Jewels Doskicz is a registered nurse, freelance writer, patient advocate, health coach, and long-distance cyclist. Jewels is the moderator of Diabetic Connect’s weekly #DCDE Twitter chat, and she and her daughter both live healthfully with type 1 diabetes.
There’s one thing we all learn while juggling diabetes: there are no absolutes in diabetes management. With differences in daily routines, equipment mishaps, insulin absorption issues, and other wild cards, managing diabetes is a practice that’s far from black and white. Understanding the differences we experience with insulin absorption is a necessary part of the equation.
So how do we maximize our insulin absorption?
Injection site location
There’s a lot to think about when choosing where to inject or place a pump site. These issues are important for insulin absorption and, ultimately, blood sugar numbers:
Steer away from muscular areas. We know that structural changes in tissue affect insulin absorption, which is why scar tissue can slow insulin absorption greatly.

**Raw data:**
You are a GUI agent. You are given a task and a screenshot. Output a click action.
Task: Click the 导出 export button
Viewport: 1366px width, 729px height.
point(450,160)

**Work instruction:**
In the insulin absorption article, which weekly Twitter chat does Jewels Doskicz moderate? The data has no connection to the insulin absorption article.

**Solved problem:**
She moderates Diabetic Connect's weekly #DCDE Twitter chat.